▶ **Collected data entries**
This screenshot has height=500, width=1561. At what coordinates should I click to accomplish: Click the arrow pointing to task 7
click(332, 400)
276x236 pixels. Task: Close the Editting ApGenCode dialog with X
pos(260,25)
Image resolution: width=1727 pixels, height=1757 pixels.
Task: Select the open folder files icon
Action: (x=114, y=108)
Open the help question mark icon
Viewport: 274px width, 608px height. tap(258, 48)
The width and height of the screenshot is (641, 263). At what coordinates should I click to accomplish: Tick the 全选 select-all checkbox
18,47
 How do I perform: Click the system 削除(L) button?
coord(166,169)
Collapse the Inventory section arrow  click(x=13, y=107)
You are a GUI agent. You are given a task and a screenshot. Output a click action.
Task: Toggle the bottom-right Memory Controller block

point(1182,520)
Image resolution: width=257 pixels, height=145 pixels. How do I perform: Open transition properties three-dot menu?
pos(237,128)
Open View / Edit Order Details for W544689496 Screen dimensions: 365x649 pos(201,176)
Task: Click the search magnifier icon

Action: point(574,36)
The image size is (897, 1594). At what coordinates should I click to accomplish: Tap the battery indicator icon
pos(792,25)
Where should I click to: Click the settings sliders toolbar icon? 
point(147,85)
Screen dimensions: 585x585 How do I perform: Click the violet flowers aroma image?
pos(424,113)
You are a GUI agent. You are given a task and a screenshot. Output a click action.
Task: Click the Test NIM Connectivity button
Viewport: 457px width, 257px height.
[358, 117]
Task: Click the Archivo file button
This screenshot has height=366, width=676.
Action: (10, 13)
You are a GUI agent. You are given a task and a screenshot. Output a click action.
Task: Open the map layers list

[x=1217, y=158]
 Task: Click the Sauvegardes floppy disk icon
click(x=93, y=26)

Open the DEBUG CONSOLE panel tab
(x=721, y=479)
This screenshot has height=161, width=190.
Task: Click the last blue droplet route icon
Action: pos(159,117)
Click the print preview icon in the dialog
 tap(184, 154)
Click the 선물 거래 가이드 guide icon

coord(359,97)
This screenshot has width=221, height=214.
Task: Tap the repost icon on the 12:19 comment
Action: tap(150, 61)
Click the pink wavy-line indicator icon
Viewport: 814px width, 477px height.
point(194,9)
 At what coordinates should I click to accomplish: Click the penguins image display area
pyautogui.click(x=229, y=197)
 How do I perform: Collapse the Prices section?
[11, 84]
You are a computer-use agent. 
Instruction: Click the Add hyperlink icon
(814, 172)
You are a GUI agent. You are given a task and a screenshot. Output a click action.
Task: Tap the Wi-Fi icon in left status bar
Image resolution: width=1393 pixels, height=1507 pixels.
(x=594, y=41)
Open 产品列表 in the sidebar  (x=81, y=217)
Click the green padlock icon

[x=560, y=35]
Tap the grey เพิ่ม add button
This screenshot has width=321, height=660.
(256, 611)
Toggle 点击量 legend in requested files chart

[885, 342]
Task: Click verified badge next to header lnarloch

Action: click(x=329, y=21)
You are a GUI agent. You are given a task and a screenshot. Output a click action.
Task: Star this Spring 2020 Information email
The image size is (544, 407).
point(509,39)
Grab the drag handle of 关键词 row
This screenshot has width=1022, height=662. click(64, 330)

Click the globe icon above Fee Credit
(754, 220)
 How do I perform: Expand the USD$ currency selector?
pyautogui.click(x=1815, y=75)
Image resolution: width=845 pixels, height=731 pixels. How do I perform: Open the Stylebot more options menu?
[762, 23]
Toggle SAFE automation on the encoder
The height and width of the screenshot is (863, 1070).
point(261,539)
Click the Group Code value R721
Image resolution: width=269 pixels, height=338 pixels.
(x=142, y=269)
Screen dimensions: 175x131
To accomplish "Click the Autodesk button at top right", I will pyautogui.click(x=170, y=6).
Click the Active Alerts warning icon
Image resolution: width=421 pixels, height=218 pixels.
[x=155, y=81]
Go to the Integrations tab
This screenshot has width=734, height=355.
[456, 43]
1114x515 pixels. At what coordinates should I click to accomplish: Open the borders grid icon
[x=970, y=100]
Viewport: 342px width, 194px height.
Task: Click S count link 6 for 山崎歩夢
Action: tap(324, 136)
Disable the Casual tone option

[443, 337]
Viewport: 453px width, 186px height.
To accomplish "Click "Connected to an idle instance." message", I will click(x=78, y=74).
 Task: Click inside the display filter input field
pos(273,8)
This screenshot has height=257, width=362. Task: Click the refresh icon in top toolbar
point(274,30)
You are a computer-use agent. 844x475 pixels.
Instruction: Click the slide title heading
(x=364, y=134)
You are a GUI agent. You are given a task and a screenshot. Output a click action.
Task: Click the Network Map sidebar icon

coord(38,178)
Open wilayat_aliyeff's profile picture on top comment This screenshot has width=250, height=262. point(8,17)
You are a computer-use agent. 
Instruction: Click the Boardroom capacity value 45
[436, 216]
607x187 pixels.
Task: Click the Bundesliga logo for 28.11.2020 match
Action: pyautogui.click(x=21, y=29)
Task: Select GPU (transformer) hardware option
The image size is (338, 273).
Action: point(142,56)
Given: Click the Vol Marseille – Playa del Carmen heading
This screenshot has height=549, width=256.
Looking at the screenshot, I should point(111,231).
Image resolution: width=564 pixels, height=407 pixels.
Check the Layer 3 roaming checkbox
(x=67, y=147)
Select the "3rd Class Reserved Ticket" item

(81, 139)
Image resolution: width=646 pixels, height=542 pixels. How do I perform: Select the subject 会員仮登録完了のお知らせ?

▶ **Work instruction**
Word for word, restate the lines from the one holding "Viewport: 453px width, 186px height." to the last line of the records.

▶ **Answer**
Viewport: 453px width, 186px height.
To accomplish "Click "Connected to an idle instance." message", I will click(x=78, y=74).
 Task: Click inside the display filter input field
pos(273,8)
This screenshot has height=257, width=362. Task: Click the refresh icon in top toolbar
point(274,30)
You are a computer-use agent. 844x475 pixels.
Instruction: Click the slide title heading
(x=364, y=134)
You are a GUI agent. You are given a task and a screenshot. Output a click action.
Task: Click the Network Map sidebar icon

coord(38,178)
Open wilayat_aliyeff's profile picture on top comment This screenshot has width=250, height=262. point(8,17)
You are a computer-use agent. 
Instruction: Click the Boardroom capacity value 45
[436, 216]
607x187 pixels.
Task: Click the Bundesliga logo for 28.11.2020 match
Action: pyautogui.click(x=21, y=29)
Task: Select GPU (transformer) hardware option
The image size is (338, 273).
Action: point(142,56)
Given: Click the Vol Marseille – Playa del Carmen heading
This screenshot has height=549, width=256.
Looking at the screenshot, I should point(111,231).
Image resolution: width=564 pixels, height=407 pixels.
Check the Layer 3 roaming checkbox
(x=67, y=147)
Select the "3rd Class Reserved Ticket" item

(81, 139)
Image resolution: width=646 pixels, height=542 pixels. How do I perform: Select the subject 会員仮登録完了のお知らせ?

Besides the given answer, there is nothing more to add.